::: 文献段落 :::
一 第一次文代会及文学的革命建制化
1949年2月,北平和平解放。同年3月22日,华北文化艺术工作委员会和华北“文协”举行茶话会,文艺工作者们在北平聚集一堂,共同商议召开中华全国文艺工作者代表大会。郭沫若、茅盾、周扬等42人组成筹备委员会。1949年7月2日,第一届全国文学艺术工作者代表大会开幕,正式代表及邀请代表共计824人。激动人心的历史序幕由此拉开。
这次会议得到党中央的高度重视。毛泽东亲临大会,向全体大会代表致意说:“你们是人民的文学家、人民的艺术家,或者是人民的文学艺术工作的组织者”, “你们开的这样的大会是很好的大会,是革命需要的大会,是全国人民所希望的大会”。朱德代表党中央在大会上致贺词,周恩来向大会做了长达六小时的报告。周恩来具体阐述了文艺的六个问题,即团结问题,为人民服务问题,普及与提高的问题,改造旧文艺的问题,文艺界的全局观念问题,组织领导问题。周恩来的报告表达了党中央对文艺的期望,即在国统区与解放区文艺界相互团结的基础上,开创社会主义文艺的新局面。报告进一步阐明了文艺工作与党的工作的关系,表明党对文艺工作的全面指导,指出文艺工作要纳入党的工作体系,成为社会主义革命与建设的重要力量。
值得注意的是茅盾和周扬做的报告。7月4日,茅盾做了题为《在反动派压迫下斗争和发展的革命文艺——十年来国统区革命文艺运动报告提纲》的报告。这个报告对国统区革命文艺运动进行了一次全面的历史总结。尽管茅盾也谈了成就,但重点却是放在揭示问题上。按照他对国统区革命文艺的分析和判断,问题远远大于成绩。国统区的作品虽然在读者中产生了一些进步作用,但它们“不能反映出当时社会中的主要矛盾与主要斗争。这是国统区文艺创作中产生各种缺点的基本根源。由于作者本人在不同程度上脱离了直接的革命斗争,就不能把握到,并正确地分析社会中的主要矛盾与主要斗争,因而作品中也就不免显得空疏,作家们用不同的方式来弥补这种空虚,就发生了各种不同的倾向”。茅盾是来自国统区的作家,他多谈点儿问题也可以理解,但对国统区革命文艺运动的评价如此之低,还是令人诧异。
:::
_问题陈述_
请一字不差地返回上面关于第一次文代会的文字中，以含有“一 第一次文代会及文学的革命建制化”的词句开头、到“会主义革命与建设的重要力量。”为止的那一部分。
::: 所给材料 :::
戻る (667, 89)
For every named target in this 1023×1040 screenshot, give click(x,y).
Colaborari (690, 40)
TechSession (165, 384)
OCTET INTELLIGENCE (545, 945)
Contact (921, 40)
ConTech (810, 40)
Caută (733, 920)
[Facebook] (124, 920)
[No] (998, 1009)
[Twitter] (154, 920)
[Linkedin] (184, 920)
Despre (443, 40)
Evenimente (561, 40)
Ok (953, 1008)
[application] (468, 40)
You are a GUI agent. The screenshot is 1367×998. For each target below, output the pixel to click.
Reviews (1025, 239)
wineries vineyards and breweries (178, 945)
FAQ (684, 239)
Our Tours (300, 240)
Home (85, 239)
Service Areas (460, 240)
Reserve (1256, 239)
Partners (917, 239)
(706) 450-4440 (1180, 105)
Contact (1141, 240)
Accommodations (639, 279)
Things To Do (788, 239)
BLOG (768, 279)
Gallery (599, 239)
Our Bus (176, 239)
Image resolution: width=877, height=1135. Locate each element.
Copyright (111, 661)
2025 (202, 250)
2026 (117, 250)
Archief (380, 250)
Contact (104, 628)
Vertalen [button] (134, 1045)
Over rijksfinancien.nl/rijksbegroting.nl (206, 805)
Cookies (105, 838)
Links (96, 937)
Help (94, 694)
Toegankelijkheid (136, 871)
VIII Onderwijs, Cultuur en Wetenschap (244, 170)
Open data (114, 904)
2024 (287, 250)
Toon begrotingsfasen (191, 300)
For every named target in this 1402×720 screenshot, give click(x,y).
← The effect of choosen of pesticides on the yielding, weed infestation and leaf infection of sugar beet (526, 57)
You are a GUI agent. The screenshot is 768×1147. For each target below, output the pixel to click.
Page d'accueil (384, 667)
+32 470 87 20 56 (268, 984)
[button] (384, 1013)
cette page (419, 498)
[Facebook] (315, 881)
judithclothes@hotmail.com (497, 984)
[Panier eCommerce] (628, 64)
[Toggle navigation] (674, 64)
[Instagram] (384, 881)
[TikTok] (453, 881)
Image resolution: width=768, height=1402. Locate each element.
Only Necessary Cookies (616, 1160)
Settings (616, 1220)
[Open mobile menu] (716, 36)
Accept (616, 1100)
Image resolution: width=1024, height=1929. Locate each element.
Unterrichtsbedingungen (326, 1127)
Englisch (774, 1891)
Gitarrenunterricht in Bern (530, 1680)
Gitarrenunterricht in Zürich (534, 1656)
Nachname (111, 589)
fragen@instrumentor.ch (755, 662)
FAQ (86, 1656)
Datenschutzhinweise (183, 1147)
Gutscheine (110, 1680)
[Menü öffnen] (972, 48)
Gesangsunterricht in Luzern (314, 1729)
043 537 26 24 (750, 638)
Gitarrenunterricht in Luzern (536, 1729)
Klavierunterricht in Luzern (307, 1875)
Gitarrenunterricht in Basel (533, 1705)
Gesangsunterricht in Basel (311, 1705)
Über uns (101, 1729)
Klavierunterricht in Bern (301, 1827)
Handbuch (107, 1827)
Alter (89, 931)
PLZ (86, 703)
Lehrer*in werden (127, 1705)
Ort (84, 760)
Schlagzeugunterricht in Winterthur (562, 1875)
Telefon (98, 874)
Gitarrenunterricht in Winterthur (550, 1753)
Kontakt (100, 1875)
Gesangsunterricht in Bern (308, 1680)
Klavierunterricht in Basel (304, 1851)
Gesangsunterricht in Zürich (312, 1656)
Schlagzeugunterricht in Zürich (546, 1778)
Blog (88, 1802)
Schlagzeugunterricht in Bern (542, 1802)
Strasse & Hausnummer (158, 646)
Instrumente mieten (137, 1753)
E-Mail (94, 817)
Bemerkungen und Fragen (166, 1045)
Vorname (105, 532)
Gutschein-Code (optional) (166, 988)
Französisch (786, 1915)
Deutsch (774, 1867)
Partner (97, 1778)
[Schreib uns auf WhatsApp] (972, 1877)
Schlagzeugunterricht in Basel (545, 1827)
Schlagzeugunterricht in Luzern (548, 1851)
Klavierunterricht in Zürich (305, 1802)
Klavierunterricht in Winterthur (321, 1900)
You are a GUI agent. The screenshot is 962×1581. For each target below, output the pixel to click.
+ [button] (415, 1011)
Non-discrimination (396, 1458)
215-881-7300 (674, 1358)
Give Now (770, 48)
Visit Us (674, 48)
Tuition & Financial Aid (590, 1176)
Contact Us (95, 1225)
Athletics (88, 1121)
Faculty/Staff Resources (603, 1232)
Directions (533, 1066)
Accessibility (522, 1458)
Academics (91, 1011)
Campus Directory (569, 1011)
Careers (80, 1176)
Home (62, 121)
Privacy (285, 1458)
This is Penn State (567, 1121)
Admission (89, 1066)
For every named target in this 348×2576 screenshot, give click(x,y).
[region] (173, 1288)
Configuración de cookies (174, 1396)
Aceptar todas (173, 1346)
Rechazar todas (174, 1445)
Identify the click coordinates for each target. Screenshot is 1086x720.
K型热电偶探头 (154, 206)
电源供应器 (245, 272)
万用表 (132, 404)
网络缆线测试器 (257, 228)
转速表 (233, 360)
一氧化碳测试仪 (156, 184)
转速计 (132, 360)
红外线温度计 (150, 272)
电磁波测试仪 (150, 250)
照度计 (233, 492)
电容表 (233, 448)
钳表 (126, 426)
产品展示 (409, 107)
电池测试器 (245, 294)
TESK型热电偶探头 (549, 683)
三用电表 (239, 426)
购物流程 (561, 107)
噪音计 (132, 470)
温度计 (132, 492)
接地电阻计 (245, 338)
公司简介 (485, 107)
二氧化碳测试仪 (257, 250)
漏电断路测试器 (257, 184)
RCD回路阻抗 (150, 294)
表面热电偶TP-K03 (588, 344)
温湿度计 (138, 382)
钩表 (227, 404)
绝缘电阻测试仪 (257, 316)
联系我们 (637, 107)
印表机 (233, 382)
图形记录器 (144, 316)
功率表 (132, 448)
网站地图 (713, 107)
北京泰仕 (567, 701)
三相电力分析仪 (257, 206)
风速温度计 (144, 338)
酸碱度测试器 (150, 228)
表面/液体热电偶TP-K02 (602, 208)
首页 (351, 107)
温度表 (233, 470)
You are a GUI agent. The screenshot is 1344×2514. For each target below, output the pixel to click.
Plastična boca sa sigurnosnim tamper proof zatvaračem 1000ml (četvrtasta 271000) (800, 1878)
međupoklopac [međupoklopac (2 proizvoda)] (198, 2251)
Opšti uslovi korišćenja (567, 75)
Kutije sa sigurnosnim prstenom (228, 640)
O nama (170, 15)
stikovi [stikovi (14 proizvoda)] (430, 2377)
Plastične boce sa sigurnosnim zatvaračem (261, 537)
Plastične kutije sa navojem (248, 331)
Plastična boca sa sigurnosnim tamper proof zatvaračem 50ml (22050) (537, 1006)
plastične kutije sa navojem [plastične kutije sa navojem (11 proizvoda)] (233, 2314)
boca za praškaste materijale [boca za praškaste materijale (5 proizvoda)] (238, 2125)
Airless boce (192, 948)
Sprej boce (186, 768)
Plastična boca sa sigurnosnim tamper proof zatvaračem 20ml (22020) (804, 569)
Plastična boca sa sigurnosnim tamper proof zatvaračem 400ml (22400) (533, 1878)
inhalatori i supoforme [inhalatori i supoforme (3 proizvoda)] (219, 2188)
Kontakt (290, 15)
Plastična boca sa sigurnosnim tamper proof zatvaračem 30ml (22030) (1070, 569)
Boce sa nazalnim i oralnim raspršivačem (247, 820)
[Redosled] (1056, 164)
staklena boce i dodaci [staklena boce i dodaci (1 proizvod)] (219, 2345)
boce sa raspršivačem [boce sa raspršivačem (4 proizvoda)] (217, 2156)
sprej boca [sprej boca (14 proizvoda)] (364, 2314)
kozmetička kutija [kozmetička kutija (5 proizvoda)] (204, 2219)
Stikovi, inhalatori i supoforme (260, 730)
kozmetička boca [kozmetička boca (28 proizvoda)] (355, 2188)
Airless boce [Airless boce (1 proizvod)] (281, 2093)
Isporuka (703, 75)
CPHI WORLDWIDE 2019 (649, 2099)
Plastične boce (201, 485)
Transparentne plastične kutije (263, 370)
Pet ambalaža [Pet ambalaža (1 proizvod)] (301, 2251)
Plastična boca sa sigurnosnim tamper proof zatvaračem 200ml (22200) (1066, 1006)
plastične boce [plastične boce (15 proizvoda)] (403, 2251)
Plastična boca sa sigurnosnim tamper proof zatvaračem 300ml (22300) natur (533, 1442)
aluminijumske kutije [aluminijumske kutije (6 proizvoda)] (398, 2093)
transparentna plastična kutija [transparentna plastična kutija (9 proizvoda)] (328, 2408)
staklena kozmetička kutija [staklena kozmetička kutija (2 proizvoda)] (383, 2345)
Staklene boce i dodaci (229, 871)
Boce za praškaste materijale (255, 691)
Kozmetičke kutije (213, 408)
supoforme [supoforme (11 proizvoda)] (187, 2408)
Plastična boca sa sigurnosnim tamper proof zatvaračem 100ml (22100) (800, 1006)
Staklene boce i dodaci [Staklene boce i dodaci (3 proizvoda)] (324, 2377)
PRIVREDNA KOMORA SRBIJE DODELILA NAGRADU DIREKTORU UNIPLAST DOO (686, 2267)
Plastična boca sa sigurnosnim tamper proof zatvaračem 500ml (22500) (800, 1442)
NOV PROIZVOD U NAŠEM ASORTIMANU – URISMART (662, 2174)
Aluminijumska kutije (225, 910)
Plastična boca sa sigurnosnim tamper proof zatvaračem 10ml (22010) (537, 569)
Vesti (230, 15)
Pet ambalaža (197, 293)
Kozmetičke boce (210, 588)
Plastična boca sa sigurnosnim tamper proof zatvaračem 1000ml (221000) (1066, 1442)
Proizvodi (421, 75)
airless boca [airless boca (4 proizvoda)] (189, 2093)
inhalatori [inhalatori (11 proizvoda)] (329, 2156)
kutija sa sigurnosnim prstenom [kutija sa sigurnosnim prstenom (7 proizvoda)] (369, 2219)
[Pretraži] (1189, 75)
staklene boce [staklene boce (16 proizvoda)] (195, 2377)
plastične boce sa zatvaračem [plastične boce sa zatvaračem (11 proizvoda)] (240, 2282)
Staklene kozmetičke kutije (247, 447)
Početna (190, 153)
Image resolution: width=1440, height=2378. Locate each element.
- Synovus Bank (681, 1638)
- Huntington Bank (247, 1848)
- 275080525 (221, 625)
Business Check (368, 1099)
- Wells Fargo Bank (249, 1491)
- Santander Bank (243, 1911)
:::
_完整回答_
一 第一次文代会及文学的革命建制化
1949年2月,北平和平解放。同年3月22日,华北文化艺术工作委员会和华北“文协”举行茶话会,文艺工作者们在北平聚集一堂,共同商议召开中华全国文艺工作者代表大会。郭沫若、茅盾、周扬等42人组成筹备委员会。1949年7月2日,第一届全国文学艺术工作者代表大会开幕,正式代表及邀请代表共计824人。激动人心的历史序幕由此拉开。
这次会议得到党中央的高度重视。毛泽东亲临大会,向全体大会代表致意说:“你们是人民的文学家、人民的艺术家,或者是人民的文学艺术工作的组织者”, “你们开的这样的大会是很好的大会,是革命需要的大会,是全国人民所希望的大会”。朱德代表党中央在大会上致贺词,周恩来向大会做了长达六小时的报告。周恩来具体阐述了文艺的六个问题,即团结问题,为人民服务问题,普及与提高的问题,改造旧文艺的问题,文艺界的全局观念问题,组织领导问题。周恩来的报告表达了党中央对文艺的期望,即在国统区与解放区文艺界相互团结的基础上,开创社会主义文艺的新局面。报告进一步阐明了文艺工作与党的工作的关系,表明党对文艺工作的全面指导,指出文艺工作要纳入党的工作体系,成为社会主义革命与建设的重要力量。